Word and item position data »
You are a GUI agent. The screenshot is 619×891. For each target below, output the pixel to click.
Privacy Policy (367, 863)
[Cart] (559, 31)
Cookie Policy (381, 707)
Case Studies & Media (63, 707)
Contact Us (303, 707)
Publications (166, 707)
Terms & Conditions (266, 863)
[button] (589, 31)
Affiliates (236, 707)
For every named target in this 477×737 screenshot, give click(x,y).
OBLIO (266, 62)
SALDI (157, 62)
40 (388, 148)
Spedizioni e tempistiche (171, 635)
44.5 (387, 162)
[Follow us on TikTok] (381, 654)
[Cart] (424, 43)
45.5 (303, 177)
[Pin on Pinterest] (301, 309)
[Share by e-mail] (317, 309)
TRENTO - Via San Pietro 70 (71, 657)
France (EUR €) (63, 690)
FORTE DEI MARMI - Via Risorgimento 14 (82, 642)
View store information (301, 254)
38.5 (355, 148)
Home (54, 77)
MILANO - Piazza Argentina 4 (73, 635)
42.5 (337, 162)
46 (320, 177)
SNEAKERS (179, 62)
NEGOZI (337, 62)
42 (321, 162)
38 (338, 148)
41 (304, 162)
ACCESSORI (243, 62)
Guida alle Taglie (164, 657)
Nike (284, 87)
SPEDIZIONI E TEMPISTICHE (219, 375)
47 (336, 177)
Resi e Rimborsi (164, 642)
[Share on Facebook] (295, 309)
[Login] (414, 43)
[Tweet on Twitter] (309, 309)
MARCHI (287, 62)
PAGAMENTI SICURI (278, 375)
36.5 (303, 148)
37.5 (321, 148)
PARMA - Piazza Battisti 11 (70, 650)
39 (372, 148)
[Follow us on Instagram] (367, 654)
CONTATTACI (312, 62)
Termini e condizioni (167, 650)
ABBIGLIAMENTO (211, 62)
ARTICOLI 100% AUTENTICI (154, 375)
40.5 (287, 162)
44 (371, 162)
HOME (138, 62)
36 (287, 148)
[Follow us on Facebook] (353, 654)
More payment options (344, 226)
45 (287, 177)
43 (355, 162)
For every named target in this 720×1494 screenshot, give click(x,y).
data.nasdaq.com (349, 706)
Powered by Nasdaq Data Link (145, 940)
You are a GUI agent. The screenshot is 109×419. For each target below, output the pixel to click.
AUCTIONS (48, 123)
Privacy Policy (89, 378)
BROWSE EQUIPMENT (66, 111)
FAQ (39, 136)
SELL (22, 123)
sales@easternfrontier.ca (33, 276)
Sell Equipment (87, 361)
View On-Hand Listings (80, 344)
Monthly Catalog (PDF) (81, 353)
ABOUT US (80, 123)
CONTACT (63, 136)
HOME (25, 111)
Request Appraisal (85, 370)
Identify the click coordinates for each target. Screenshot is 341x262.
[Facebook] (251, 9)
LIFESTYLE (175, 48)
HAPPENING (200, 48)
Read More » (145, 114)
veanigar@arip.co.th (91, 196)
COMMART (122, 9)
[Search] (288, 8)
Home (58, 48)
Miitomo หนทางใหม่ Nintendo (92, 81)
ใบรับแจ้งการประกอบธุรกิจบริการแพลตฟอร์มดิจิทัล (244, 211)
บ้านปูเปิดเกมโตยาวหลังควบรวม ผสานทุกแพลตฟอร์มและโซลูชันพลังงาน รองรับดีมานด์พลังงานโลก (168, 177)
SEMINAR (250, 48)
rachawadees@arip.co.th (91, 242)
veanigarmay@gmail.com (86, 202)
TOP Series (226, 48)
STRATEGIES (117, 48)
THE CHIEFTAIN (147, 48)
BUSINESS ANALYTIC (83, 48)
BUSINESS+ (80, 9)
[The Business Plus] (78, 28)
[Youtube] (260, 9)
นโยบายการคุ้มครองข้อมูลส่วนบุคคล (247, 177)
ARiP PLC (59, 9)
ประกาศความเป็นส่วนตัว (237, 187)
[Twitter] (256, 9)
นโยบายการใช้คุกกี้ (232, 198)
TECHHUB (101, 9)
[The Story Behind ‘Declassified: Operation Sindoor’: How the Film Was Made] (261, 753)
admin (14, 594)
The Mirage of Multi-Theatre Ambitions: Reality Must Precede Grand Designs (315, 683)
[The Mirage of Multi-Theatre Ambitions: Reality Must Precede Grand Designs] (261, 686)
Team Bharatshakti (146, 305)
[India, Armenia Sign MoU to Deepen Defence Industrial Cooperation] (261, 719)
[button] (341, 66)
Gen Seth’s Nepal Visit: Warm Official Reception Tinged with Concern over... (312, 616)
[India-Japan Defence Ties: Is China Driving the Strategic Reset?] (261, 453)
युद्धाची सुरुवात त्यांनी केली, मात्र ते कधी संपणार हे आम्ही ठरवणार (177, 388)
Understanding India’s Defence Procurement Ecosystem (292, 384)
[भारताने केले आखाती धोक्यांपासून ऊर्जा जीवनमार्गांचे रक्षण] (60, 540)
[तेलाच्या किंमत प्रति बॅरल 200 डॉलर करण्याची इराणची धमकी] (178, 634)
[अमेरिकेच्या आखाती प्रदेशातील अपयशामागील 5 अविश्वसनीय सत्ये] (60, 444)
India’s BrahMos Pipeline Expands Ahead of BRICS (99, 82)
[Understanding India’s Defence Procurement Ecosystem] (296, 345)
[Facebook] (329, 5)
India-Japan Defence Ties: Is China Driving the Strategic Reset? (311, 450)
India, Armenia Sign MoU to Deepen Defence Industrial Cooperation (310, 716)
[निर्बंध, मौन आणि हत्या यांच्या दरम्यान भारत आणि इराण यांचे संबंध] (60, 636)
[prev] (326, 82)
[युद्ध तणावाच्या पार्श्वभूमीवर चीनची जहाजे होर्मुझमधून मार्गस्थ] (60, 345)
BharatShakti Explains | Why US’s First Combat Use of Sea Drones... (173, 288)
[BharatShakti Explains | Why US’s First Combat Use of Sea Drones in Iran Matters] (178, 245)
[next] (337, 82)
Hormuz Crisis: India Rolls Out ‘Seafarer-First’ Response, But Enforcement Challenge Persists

CHALLENGE » Reproduce all of the records above line for line, without any changes.

EXERCISE RESPONSE »
You are a GUI agent. The screenshot is 619×891. For each target below, output the pixel to click.
Privacy Policy (367, 863)
[Cart] (559, 31)
Cookie Policy (381, 707)
Case Studies & Media (63, 707)
Contact Us (303, 707)
Publications (166, 707)
Terms & Conditions (266, 863)
[button] (589, 31)
Affiliates (236, 707)
For every named target in this 477×737 screenshot, give click(x,y).
OBLIO (266, 62)
SALDI (157, 62)
40 (388, 148)
Spedizioni e tempistiche (171, 635)
44.5 (387, 162)
[Follow us on TikTok] (381, 654)
[Cart] (424, 43)
45.5 (303, 177)
[Pin on Pinterest] (301, 309)
[Share by e-mail] (317, 309)
TRENTO - Via San Pietro 70 (71, 657)
France (EUR €) (63, 690)
FORTE DEI MARMI - Via Risorgimento 14 (82, 642)
View store information (301, 254)
38.5 (355, 148)
Home (54, 77)
MILANO - Piazza Argentina 4 (73, 635)
42.5 (337, 162)
46 (320, 177)
SNEAKERS (179, 62)
NEGOZI (337, 62)
42 (321, 162)
38 (338, 148)
41 (304, 162)
ACCESSORI (243, 62)
Guida alle Taglie (164, 657)
Nike (284, 87)
SPEDIZIONI E TEMPISTICHE (219, 375)
47 (336, 177)
Resi e Rimborsi (164, 642)
[Share on Facebook] (295, 309)
[Login] (414, 43)
[Tweet on Twitter] (309, 309)
MARCHI (287, 62)
PAGAMENTI SICURI (278, 375)
36.5 (303, 148)
37.5 (321, 148)
PARMA - Piazza Battisti 11 (70, 650)
39 (372, 148)
[Follow us on Instagram] (367, 654)
CONTATTACI (312, 62)
Termini e condizioni (167, 650)
ABBIGLIAMENTO (211, 62)
ARTICOLI 100% AUTENTICI (154, 375)
40.5 (287, 162)
44 (371, 162)
HOME (138, 62)
36 (287, 148)
[Follow us on Facebook] (353, 654)
More payment options (344, 226)
45 (287, 177)
43 (355, 162)
For every named target in this 720×1494 screenshot, give click(x,y).
data.nasdaq.com (349, 706)
Powered by Nasdaq Data Link (145, 940)
You are a GUI agent. The screenshot is 109×419. For each target below, output the pixel to click.
AUCTIONS (48, 123)
Privacy Policy (89, 378)
BROWSE EQUIPMENT (66, 111)
FAQ (39, 136)
SELL (22, 123)
sales@easternfrontier.ca (33, 276)
Sell Equipment (87, 361)
View On-Hand Listings (80, 344)
Monthly Catalog (PDF) (81, 353)
ABOUT US (80, 123)
CONTACT (63, 136)
HOME (25, 111)
Request Appraisal (85, 370)
Identify the click coordinates for each target. Screenshot is 341x262.
[Facebook] (251, 9)
LIFESTYLE (175, 48)
HAPPENING (200, 48)
Read More » (145, 114)
veanigar@arip.co.th (91, 196)
COMMART (122, 9)
[Search] (288, 8)
Home (58, 48)
Miitomo หนทางใหม่ Nintendo (92, 81)
ใบรับแจ้งการประกอบธุรกิจบริการแพลตฟอร์มดิจิทัล (244, 211)
บ้านปูเปิดเกมโตยาวหลังควบรวม ผสานทุกแพลตฟอร์มและโซลูชันพลังงาน รองรับดีมานด์พลังงานโลก (168, 177)
SEMINAR (250, 48)
rachawadees@arip.co.th (91, 242)
veanigarmay@gmail.com (86, 202)
TOP Series (226, 48)
STRATEGIES (117, 48)
THE CHIEFTAIN (147, 48)
BUSINESS ANALYTIC (83, 48)
BUSINESS+ (80, 9)
[The Business Plus] (78, 28)
[Youtube] (260, 9)
นโยบายการคุ้มครองข้อมูลส่วนบุคคล (247, 177)
ARiP PLC (59, 9)
ประกาศความเป็นส่วนตัว (237, 187)
[Twitter] (256, 9)
นโยบายการใช้คุกกี้ (232, 198)
TECHHUB (101, 9)
[The Story Behind ‘Declassified: Operation Sindoor’: How the Film Was Made] (261, 753)
admin (14, 594)
The Mirage of Multi-Theatre Ambitions: Reality Must Precede Grand Designs (315, 683)
[The Mirage of Multi-Theatre Ambitions: Reality Must Precede Grand Designs] (261, 686)
Team Bharatshakti (146, 305)
[India, Armenia Sign MoU to Deepen Defence Industrial Cooperation] (261, 719)
[button] (341, 66)
Gen Seth’s Nepal Visit: Warm Official Reception Tinged with Concern over... (312, 616)
[India-Japan Defence Ties: Is China Driving the Strategic Reset?] (261, 453)
युद्धाची सुरुवात त्यांनी केली, मात्र ते कधी संपणार हे आम्ही ठरवणार (177, 388)
Understanding India’s Defence Procurement Ecosystem (292, 384)
[भारताने केले आखाती धोक्यांपासून ऊर्जा जीवनमार्गांचे रक्षण] (60, 540)
[तेलाच्या किंमत प्रति बॅरल 200 डॉलर करण्याची इराणची धमकी] (178, 634)
[अमेरिकेच्या आखाती प्रदेशातील अपयशामागील 5 अविश्वसनीय सत्ये] (60, 444)
India’s BrahMos Pipeline Expands Ahead of BRICS (99, 82)
[Understanding India’s Defence Procurement Ecosystem] (296, 345)
[Facebook] (329, 5)
India-Japan Defence Ties: Is China Driving the Strategic Reset? (311, 450)
India, Armenia Sign MoU to Deepen Defence Industrial Cooperation (310, 716)
[निर्बंध, मौन आणि हत्या यांच्या दरम्यान भारत आणि इराण यांचे संबंध] (60, 636)
[prev] (326, 82)
[युद्ध तणावाच्या पार्श्वभूमीवर चीनची जहाजे होर्मुझमधून मार्गस्थ] (60, 345)
BharatShakti Explains | Why US’s First Combat Use of Sea Drones... (173, 288)
[BharatShakti Explains | Why US’s First Combat Use of Sea Drones in Iran Matters] (178, 245)
[next] (337, 82)
Hormuz Crisis: India Rolls Out ‘Seafarer-First’ Response, But Enforcement Challenge Persists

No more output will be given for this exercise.